The US bank is poised to win a competitive process that has lasted months, and is expected to close the deal in the coming weeks, said the people, asking not to be named on private talks. The discussions are ongoing and Bankinter can still decide not to pursue the deal or select another investor, they added.
A Bankinter spokesperson said the process is continuing and that it’s “open for everyone and there is nothing decided.” Representatives from Goldman Sachs declined to comment.
Spanish banks are seeking to shed billions in loans after higher interest rates took a toll on the economy and risked more defaults from borrowers. CaixaBank SA sold a portfolio to alternative asset manager Apollo Global Management Inc. earlier this year.

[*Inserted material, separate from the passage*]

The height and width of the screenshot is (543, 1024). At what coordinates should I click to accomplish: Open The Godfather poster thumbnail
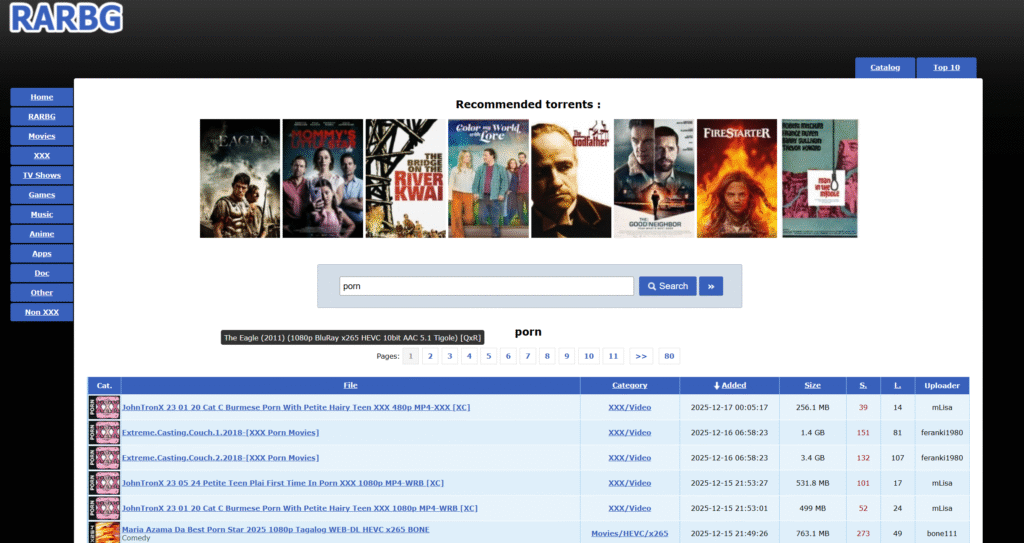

The Bankinter transaction is part of its plan to keep a “minimal default ratio strategy,” which is a “top priority this year,” the Madrid-based lender said in a marketing document about the transaction seen by Bloomberg News. The portfolio contains loans to 50,000 former credit card holders, according to this document.
Bankinter’s non-performing ratio rose to 2.2% in the second quarter from 2.1% in 2023. For its Spanish business, this ratio stood at 2.5%, still lower than its peers. Bank of Spain announced a non-performing loan ratio of 3.4% by June for the whole system.